John Jianhong Zhu

Holistic technology optimization and key enablers for 7nm mobile SoC

We systematically investigated the impact of R and C scaling to 7nm node (N7) by accounting for FEOL and BEOL holistically. Speed-power performance of plainly scaled N7 turns out to be degraded compared to previous node. BEOL wire resistance (R_wire) multiplied by logic gate input pin cap (C_pin), R_wire×C_pin, is identified as a major limiter of performance and power at N7. Reducing C_pin is crucial to mitigate abruptly rising BEOL R_wire effect. Depopulation of fin is one of most effective methods to reduce C_pin, and scale the logic gate area. Air Spacer (AS) on transistor sidewall is proposed to further reduce C_pin, whose benefit is enhanced by reduction of other C_pin components. Careful choice of routing metal stack ameliorates adverse effect of R_wire. Wrap-Around-Contact (WAC) over Source and Drain of scaled fin pitch (P_fin) is needed to reduce transistor resistance (R_tr). Fin depopulation with other cost effective process innovations significantly improve Power-Performance-Area-Cost (PPAC) of N7, enabling continued scaling of mobile System on a Chip.
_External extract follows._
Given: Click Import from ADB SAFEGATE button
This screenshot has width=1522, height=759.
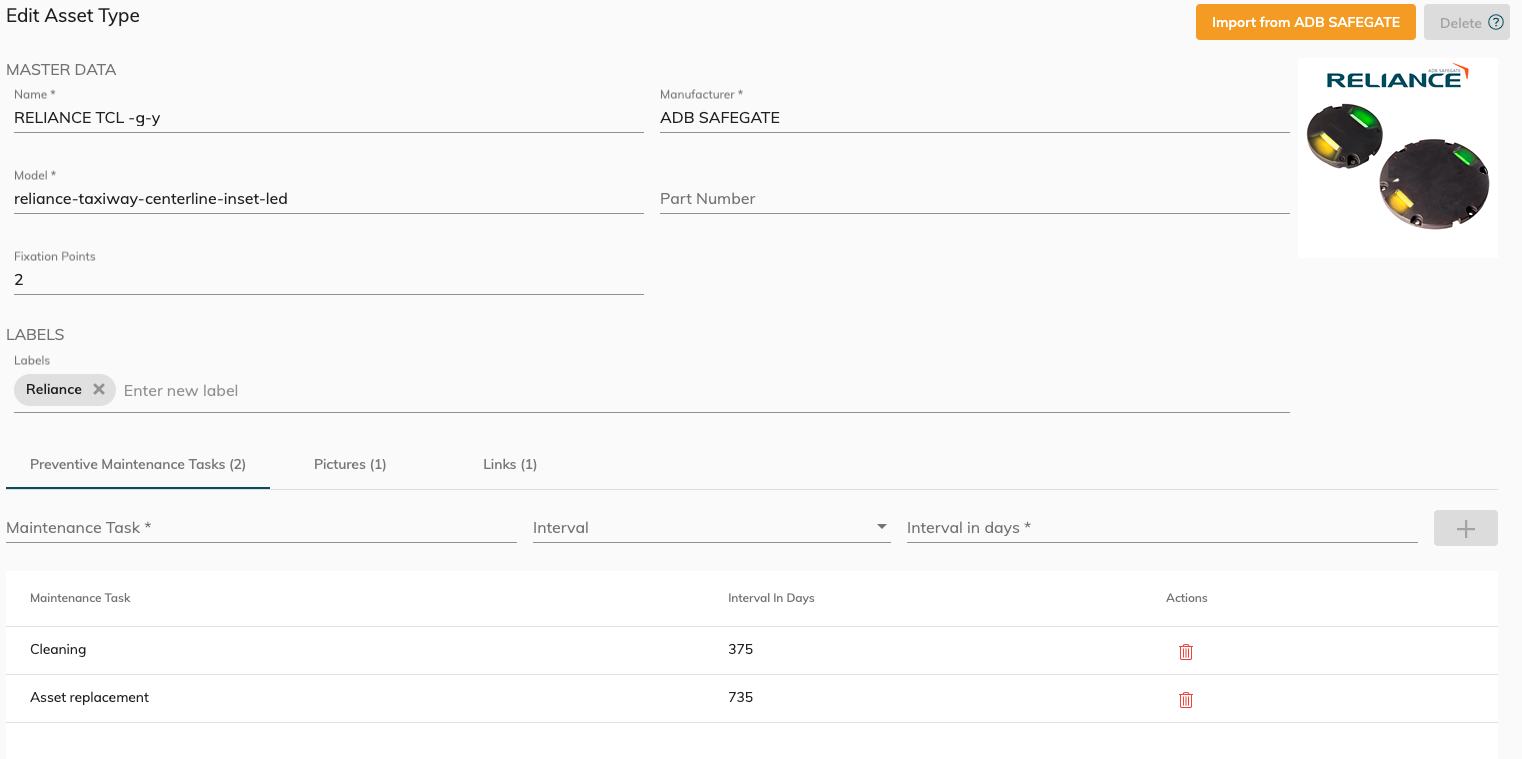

Cost and power/performance optimized 20nm SoC technology for advanced mobile devices

A cost competitive 20nm technology node is described that enabled industry-first 20nm cellular modem chip with 2× peak data rates vs 28nm, and 2× carrier aggregation. Process and design enhancements for layout context optimization, and continuous process improvements resulted in 18% boost in circuit performance while simultaneously achieving >30% power reduction. 3 mask local interconnect and 64nm double patterning lower level metals - with yield-friendly single color pitch of 95nm and M1 special constructs with 90nm (=gate pitch) single color pitch for cell abutment - were used for achieving ~2× gate density. Single patterning 80nm pitch metal for routing levels was optimized for both density and performance. Active/passive device and double pattern metal mask count was optimized to reach process should-cost goals. Resulting technology provides cost reduction vs 28 HKMG per close to historical trend, and also cost-competitiveness vs 28 PolySiON. Leveraging of yield learning of this common back-end metallization results in up to 6 month pull-in of 16nm Finfet node yield ramp.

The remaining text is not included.